(Collected data entries)
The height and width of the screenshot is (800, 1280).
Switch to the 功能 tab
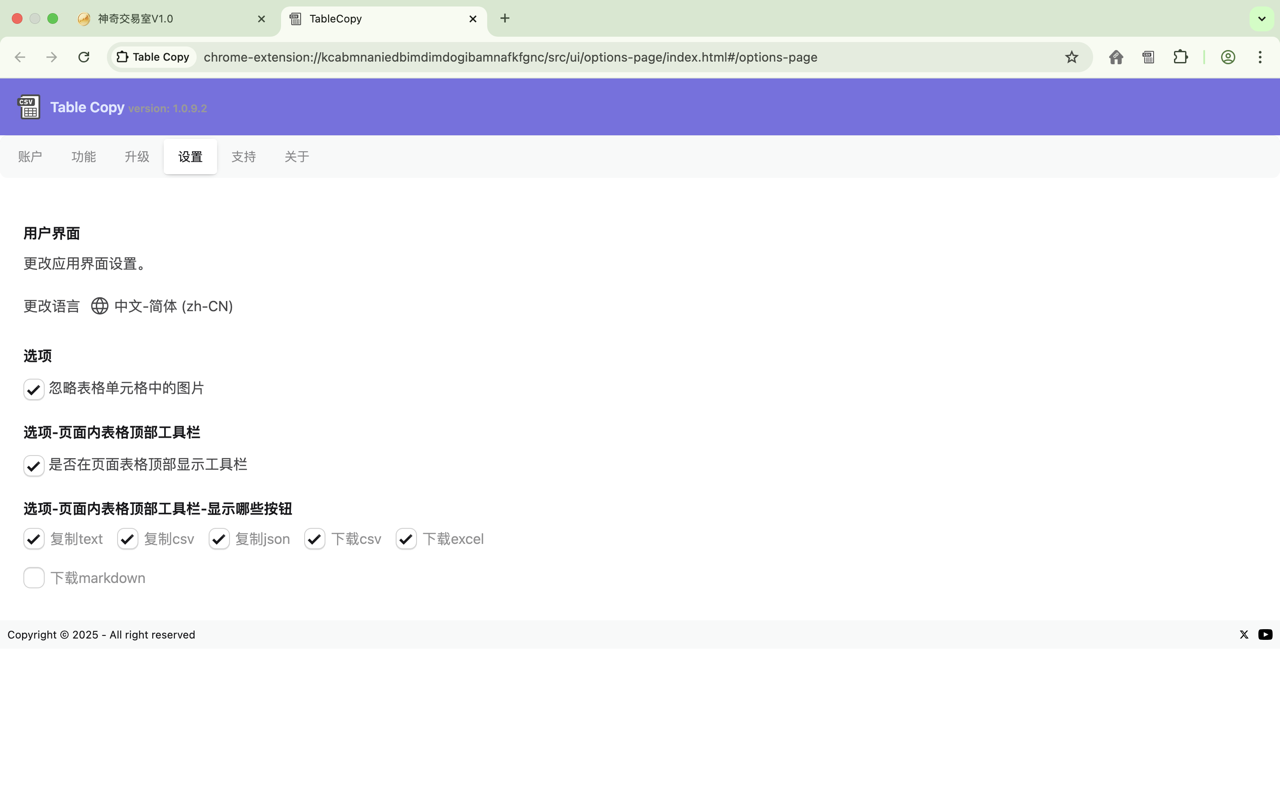click(x=83, y=156)
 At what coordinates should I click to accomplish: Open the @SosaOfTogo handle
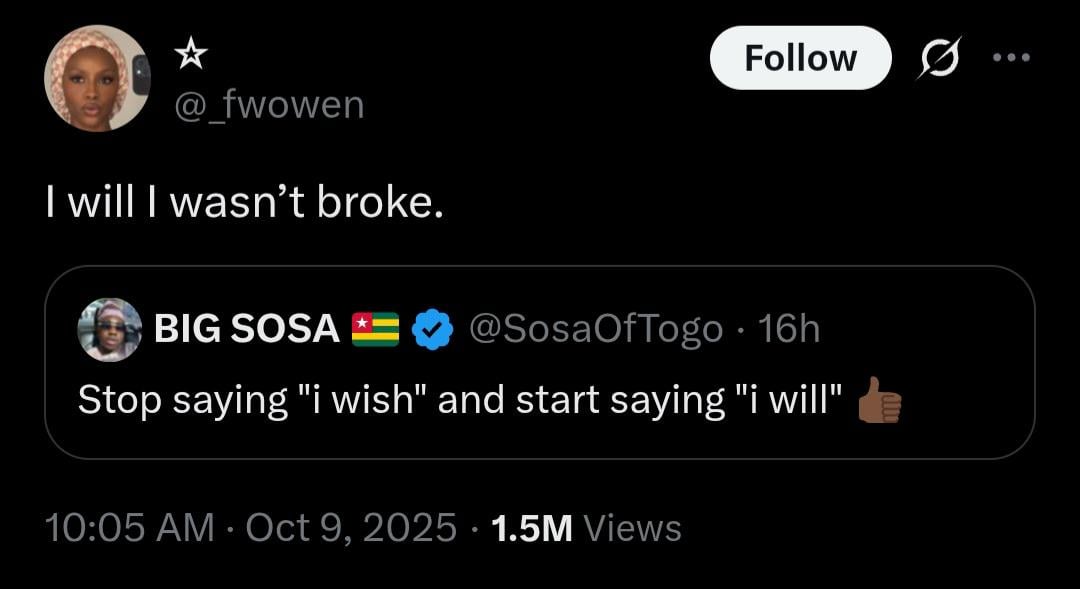[596, 328]
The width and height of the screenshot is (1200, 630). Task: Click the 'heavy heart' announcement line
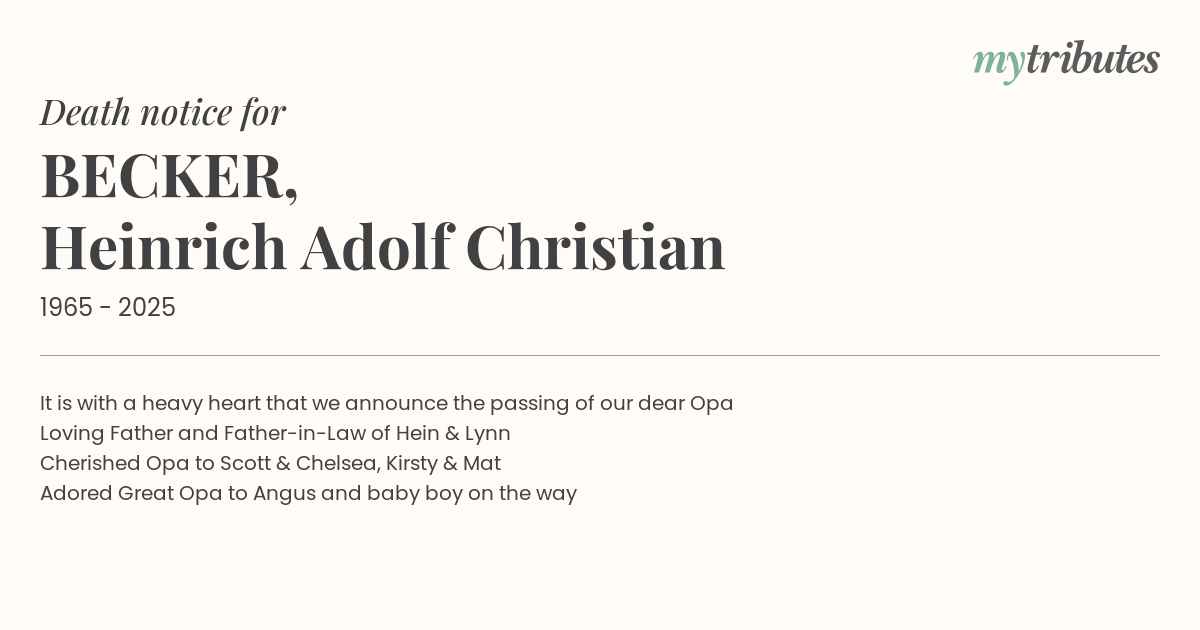(386, 404)
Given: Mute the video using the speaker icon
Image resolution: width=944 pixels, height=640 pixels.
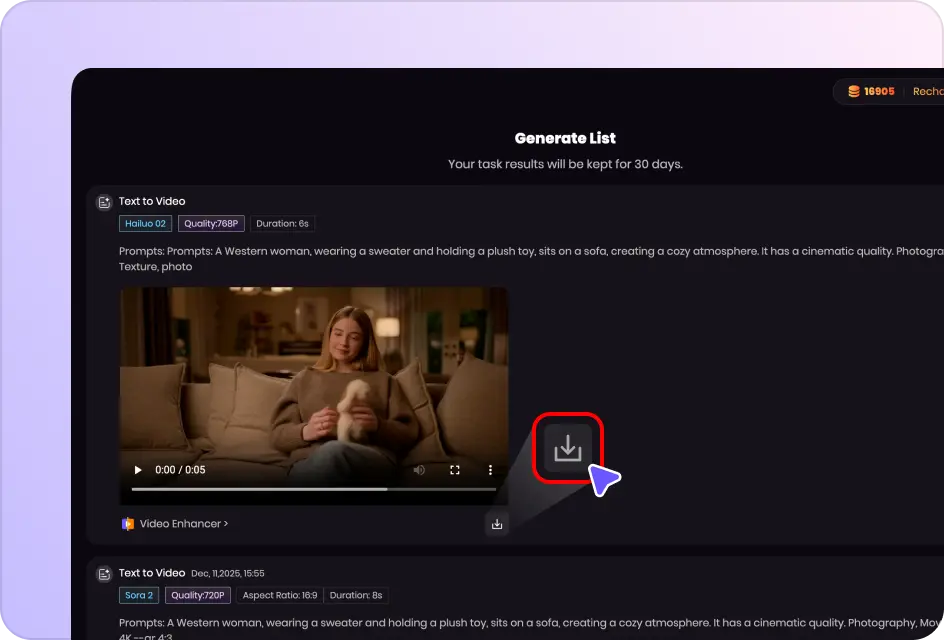Looking at the screenshot, I should pos(419,470).
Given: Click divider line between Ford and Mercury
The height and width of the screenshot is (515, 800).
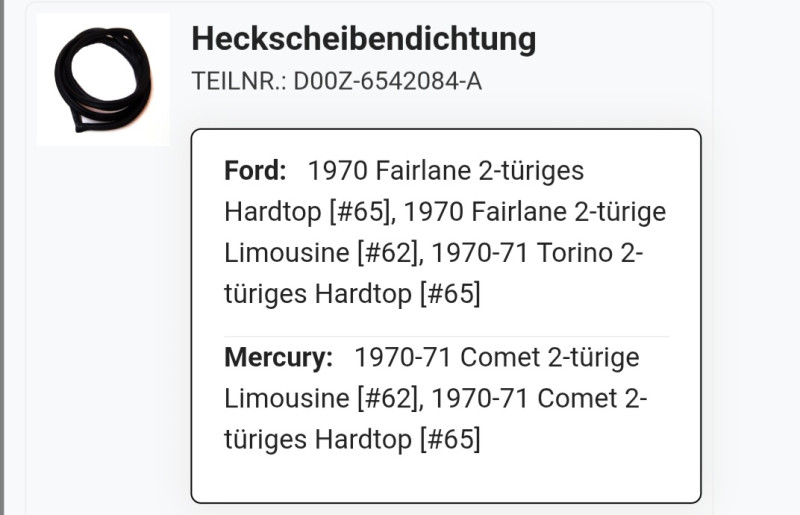Looking at the screenshot, I should [x=446, y=336].
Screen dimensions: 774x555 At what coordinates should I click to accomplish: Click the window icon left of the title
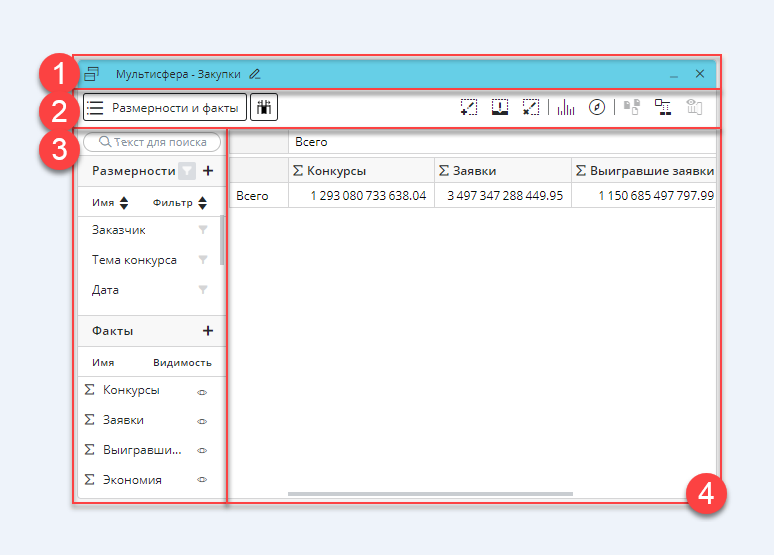(91, 74)
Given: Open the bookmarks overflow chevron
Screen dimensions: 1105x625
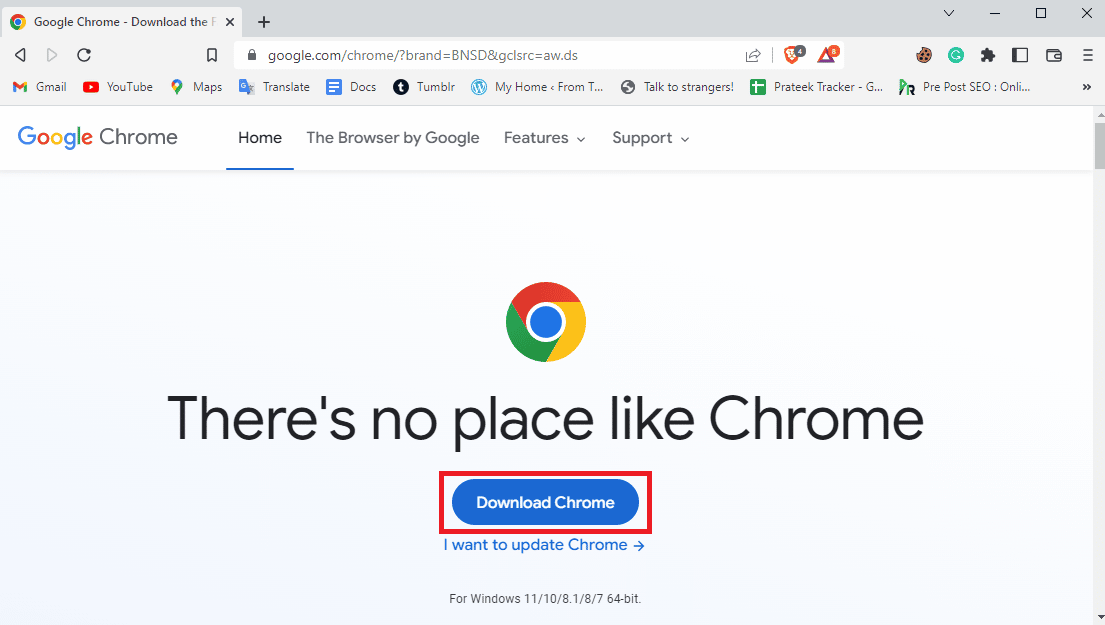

### TASK GOAL
Starting at the line containing "Screen dimensions: 774x555", output every remaining line of the records above exactly, the last one included. Nothing else belongs in the output, and no pictures either.

### TASK RESULT
Screen dimensions: 774x555 At what coordinates should I click to accomplish: Click the window icon left of the title
(91, 74)
Given: Open the bookmarks overflow chevron
Screen dimensions: 1105x625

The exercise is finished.